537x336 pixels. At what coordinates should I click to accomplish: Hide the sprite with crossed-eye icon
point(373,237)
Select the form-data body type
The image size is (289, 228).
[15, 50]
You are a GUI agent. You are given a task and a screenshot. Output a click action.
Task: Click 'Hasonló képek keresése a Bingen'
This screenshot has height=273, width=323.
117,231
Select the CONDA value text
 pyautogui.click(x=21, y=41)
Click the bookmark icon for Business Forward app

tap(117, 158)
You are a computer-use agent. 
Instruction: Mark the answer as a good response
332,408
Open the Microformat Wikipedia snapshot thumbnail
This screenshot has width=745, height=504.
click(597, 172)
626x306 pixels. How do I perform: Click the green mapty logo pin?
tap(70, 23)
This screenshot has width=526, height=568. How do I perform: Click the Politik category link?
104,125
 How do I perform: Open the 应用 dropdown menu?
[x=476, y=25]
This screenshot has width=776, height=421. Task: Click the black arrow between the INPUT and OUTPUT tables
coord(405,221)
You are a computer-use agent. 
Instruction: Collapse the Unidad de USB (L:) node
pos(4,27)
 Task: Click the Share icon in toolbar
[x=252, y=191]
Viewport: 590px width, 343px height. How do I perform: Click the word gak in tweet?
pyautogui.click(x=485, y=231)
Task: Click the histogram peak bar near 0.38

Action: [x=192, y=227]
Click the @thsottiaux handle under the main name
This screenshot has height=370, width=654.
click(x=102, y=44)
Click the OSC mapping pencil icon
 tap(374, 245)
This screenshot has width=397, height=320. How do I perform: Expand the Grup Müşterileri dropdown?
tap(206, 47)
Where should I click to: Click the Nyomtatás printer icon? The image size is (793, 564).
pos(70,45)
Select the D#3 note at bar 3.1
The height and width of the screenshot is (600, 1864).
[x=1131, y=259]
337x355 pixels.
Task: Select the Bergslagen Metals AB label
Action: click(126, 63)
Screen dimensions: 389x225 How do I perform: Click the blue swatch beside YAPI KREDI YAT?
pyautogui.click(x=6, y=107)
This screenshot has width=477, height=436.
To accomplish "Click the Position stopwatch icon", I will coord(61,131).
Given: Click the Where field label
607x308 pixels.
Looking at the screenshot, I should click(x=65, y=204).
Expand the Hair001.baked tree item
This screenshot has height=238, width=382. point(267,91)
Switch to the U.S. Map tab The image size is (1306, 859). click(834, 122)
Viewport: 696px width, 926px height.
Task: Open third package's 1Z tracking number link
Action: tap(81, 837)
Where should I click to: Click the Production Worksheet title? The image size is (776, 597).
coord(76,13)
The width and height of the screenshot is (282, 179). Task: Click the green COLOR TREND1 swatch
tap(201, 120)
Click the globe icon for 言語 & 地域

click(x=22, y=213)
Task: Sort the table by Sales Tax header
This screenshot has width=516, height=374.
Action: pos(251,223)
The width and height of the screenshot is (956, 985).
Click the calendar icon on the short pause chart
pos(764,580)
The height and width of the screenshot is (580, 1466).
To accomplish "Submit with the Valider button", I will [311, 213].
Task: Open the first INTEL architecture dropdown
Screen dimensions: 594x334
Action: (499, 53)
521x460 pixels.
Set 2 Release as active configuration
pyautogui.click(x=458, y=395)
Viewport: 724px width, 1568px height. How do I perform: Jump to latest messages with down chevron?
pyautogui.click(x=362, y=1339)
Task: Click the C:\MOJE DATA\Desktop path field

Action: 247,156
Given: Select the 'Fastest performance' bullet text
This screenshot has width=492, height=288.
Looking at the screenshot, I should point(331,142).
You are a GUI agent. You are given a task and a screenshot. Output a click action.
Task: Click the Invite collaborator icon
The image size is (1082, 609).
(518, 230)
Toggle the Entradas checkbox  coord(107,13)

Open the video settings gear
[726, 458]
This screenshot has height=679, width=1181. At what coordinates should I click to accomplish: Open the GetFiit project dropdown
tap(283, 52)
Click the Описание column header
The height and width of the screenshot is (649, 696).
..............................
■ **WORK REQUIRED**
From the first line to the last, write out the listing exactly.

■ **ANSWER AREA**
537x336 pixels. At what coordinates should I click to accomplish: Hide the sprite with crossed-eye icon
point(373,237)
Select the form-data body type
The image size is (289, 228).
[15, 50]
You are a GUI agent. You are given a task and a screenshot. Output a click action.
Task: Click 'Hasonló képek keresése a Bingen'
This screenshot has height=273, width=323.
117,231
Select the CONDA value text
 pyautogui.click(x=21, y=41)
Click the bookmark icon for Business Forward app

tap(117, 158)
You are a computer-use agent. 
Instruction: Mark the answer as a good response
332,408
Open the Microformat Wikipedia snapshot thumbnail
This screenshot has width=745, height=504.
click(597, 172)
626x306 pixels. How do I perform: Click the green mapty logo pin?
tap(70, 23)
This screenshot has width=526, height=568. How do I perform: Click the Politik category link?
104,125
 How do I perform: Open the 应用 dropdown menu?
[x=476, y=25]
This screenshot has width=776, height=421. Task: Click the black arrow between the INPUT and OUTPUT tables
coord(405,221)
You are a computer-use agent. 
Instruction: Collapse the Unidad de USB (L:) node
pos(4,27)
 Task: Click the Share icon in toolbar
[x=252, y=191]
Viewport: 590px width, 343px height. How do I perform: Click the word gak in tweet?
pyautogui.click(x=485, y=231)
Task: Click the histogram peak bar near 0.38

Action: [x=192, y=227]
Click the @thsottiaux handle under the main name
This screenshot has height=370, width=654.
click(x=102, y=44)
Click the OSC mapping pencil icon
 tap(374, 245)
This screenshot has width=397, height=320. How do I perform: Expand the Grup Müşterileri dropdown?
tap(206, 47)
Where should I click to: Click the Nyomtatás printer icon? The image size is (793, 564).
pos(70,45)
Select the D#3 note at bar 3.1
The height and width of the screenshot is (600, 1864).
[x=1131, y=259]
337x355 pixels.
Task: Select the Bergslagen Metals AB label
Action: click(126, 63)
Screen dimensions: 389x225 How do I perform: Click the blue swatch beside YAPI KREDI YAT?
pyautogui.click(x=6, y=107)
This screenshot has width=477, height=436.
To accomplish "Click the Position stopwatch icon", I will coord(61,131).
Given: Click the Where field label
607x308 pixels.
Looking at the screenshot, I should click(x=65, y=204).
Expand the Hair001.baked tree item
This screenshot has height=238, width=382. point(267,91)
Switch to the U.S. Map tab The image size is (1306, 859). click(834, 122)
Viewport: 696px width, 926px height.
Task: Open third package's 1Z tracking number link
Action: tap(81, 837)
Where should I click to: Click the Production Worksheet title? The image size is (776, 597).
coord(76,13)
The width and height of the screenshot is (282, 179). Task: Click the green COLOR TREND1 swatch
tap(201, 120)
Click the globe icon for 言語 & 地域

click(x=22, y=213)
Task: Sort the table by Sales Tax header
This screenshot has width=516, height=374.
Action: pos(251,223)
The width and height of the screenshot is (956, 985).
Click the calendar icon on the short pause chart
pos(764,580)
The height and width of the screenshot is (580, 1466).
To accomplish "Submit with the Valider button", I will [311, 213].
Task: Open the first INTEL architecture dropdown
Screen dimensions: 594x334
Action: (499, 53)
521x460 pixels.
Set 2 Release as active configuration
pyautogui.click(x=458, y=395)
Viewport: 724px width, 1568px height. How do I perform: Jump to latest messages with down chevron?
pyautogui.click(x=362, y=1339)
Task: Click the C:\MOJE DATA\Desktop path field

Action: 247,156
Given: Select the 'Fastest performance' bullet text
This screenshot has width=492, height=288.
Looking at the screenshot, I should point(331,142).
You are a GUI agent. You are given a task and a screenshot. Output a click action.
Task: Click the Invite collaborator icon
The image size is (1082, 609).
(518, 230)
Toggle the Entradas checkbox  coord(107,13)

Open the video settings gear
[726, 458]
This screenshot has height=679, width=1181. At what coordinates should I click to accomplish: Open the GetFiit project dropdown
tap(283, 52)
Click the Описание column header
The height and width of the screenshot is (649, 696).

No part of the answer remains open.